Virtue considered on its positive side is a self-determination of the will to act in conformity with our knowledge of the true, abstracting altogether from every other motive. Virtue begins in knowledge and is consummated in action. It is not to be confounded with science (Socrates), which it surpasses; for speculation has no other raison d'être than to serve as a guide of conduct. The wise man retires within himself and professes an absolute indifference to every motive that does not come from reason. This apathetic sort of tranquillity which keeps the troubles of the external world shut out from the soul is the negative element of Stoic virtue. Just as virtue is the only good, so vice, or the act of volition contrary to reason, is the only evil. Between these two qualities there is an essential incompatibility which Stoicism exaggerates out of all due proportion. Good and bad have an absolute value, they either exist or they do not: they admit of no degrees. Since they are what they are of themselves, it follows that under no respect can one become the other. To this sharp distinction the Stoics add an equally absolute and radical difference between good and bad people; the change from bad to good is instantaneous.

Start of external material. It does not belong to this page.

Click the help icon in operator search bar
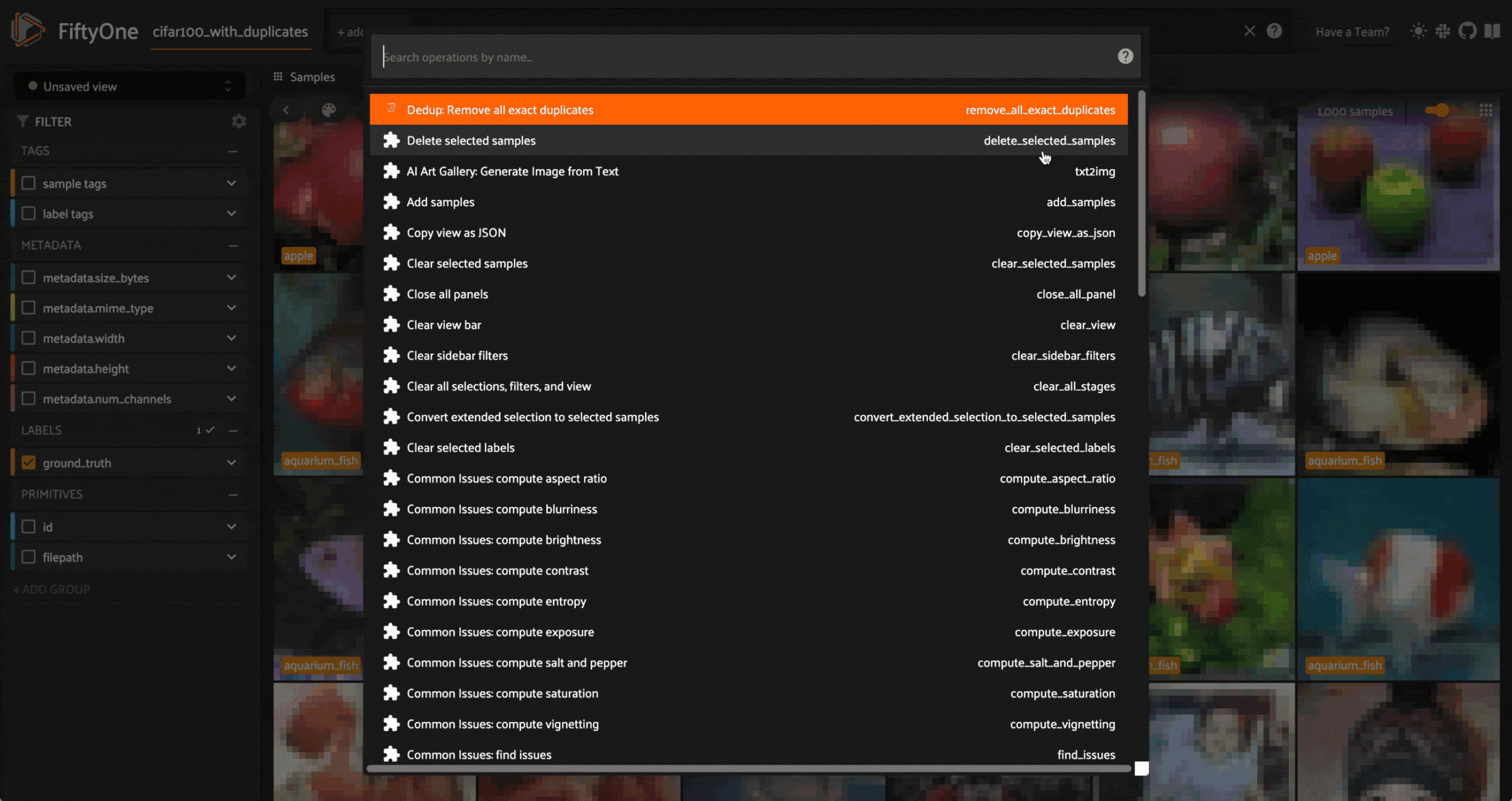Screen dimensions: 1512x801 coord(1125,56)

Everything that is neither good in itself nor bad in itself has no connection with morals; it is indifferent (adiaphoron) to virtue and hence unworthy of the wise man. These austere moralists of the portico blamed Aristotle for making external goods an element in happiness but they reserved their most vehement attacks for the Epicureans (68). They regarded pleasure as morally indifferent; it can be a consequence, but not a motive of our actions.

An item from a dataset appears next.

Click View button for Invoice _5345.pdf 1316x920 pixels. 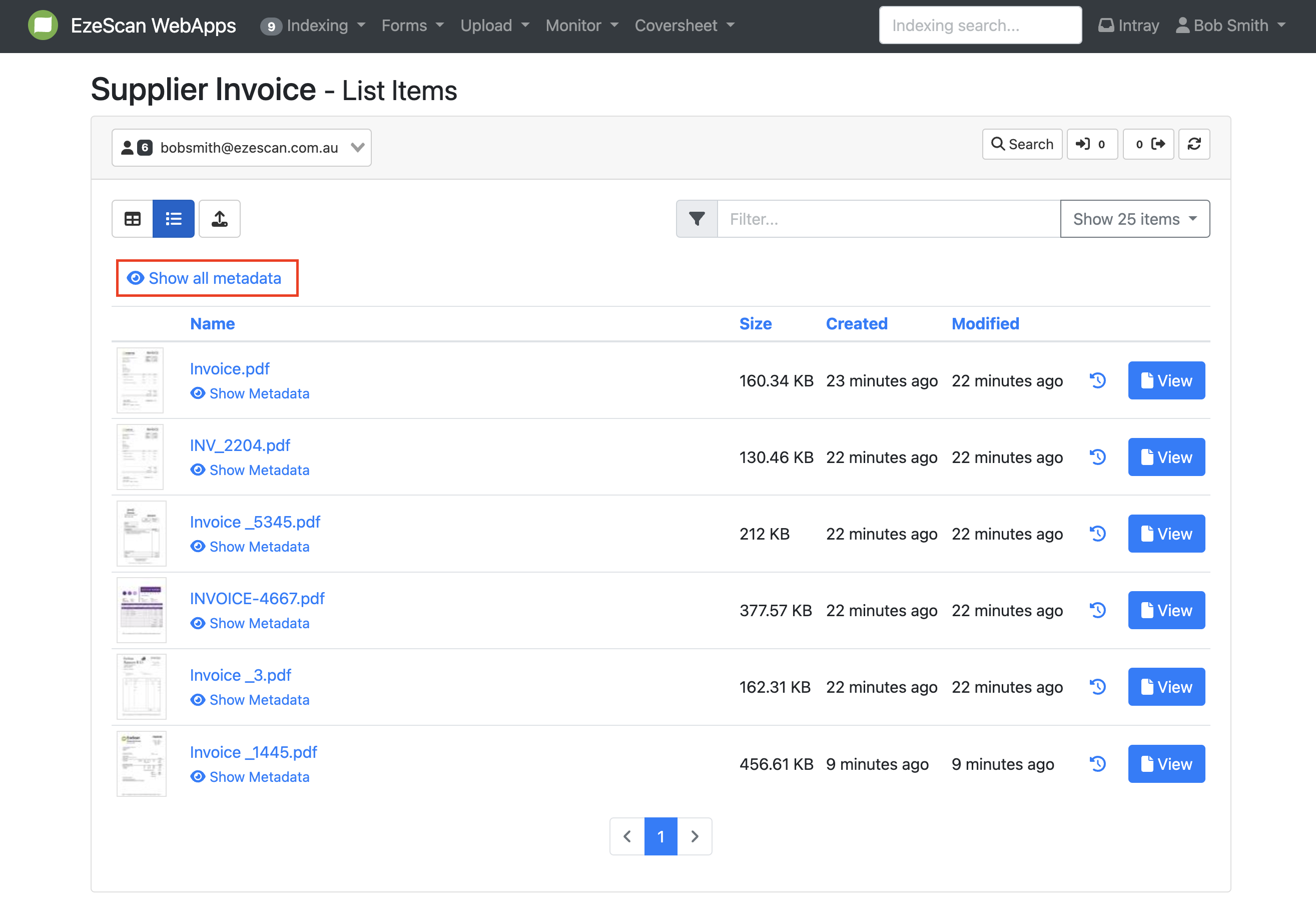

Virtue and Duty. -- Virtue is obligatory because it has a cosmic significance: it is the form of man's natural activity. But it is a necessity of fate that beings should be subject to the laws of the cosmos in their activity. The general tone of Stoic morality is, therefore, to diminish the value of human personality.

Virtue and the Passions. -- As man is not pure intelligence, he bears within his breast not only a rational tendency but also irrational motions or passions (pathê). Passion is a disorderly movement of reason towards irrational things. It starts with a false representation of something, and ends in a consequent consent of the will. As such it depends on our will, and therefore on our liberty (63). All the passions are bad; they are psychical diseases (in opposition to Aristotle). The sage is master of himself, resists his passions and tries to extirpate them from his soul; he becomes apathetic, that is to say, passionless (apatheia).{1}

The Stoic philosophy presents a close communion between the practical and the theoretical elements of life. It sought the triumph of virtue in a profound knowledge of cosmic order. It borrowed its chief moral theories from the Cynics, and from Heraclitus several of its physical theories; but while the Cynical school despised speculative research, and Ionian dynamism lost sight of the moral value of life, Stoicism completed the one by the other, whilst renewing both.

{1} In practice, the most ardent pupils of stoicism had to relax the excessive and impossible austerity of their moral system. After defining virtue, they describe in detail the particular virtues, notably justice, love of our neighbour, and friendship.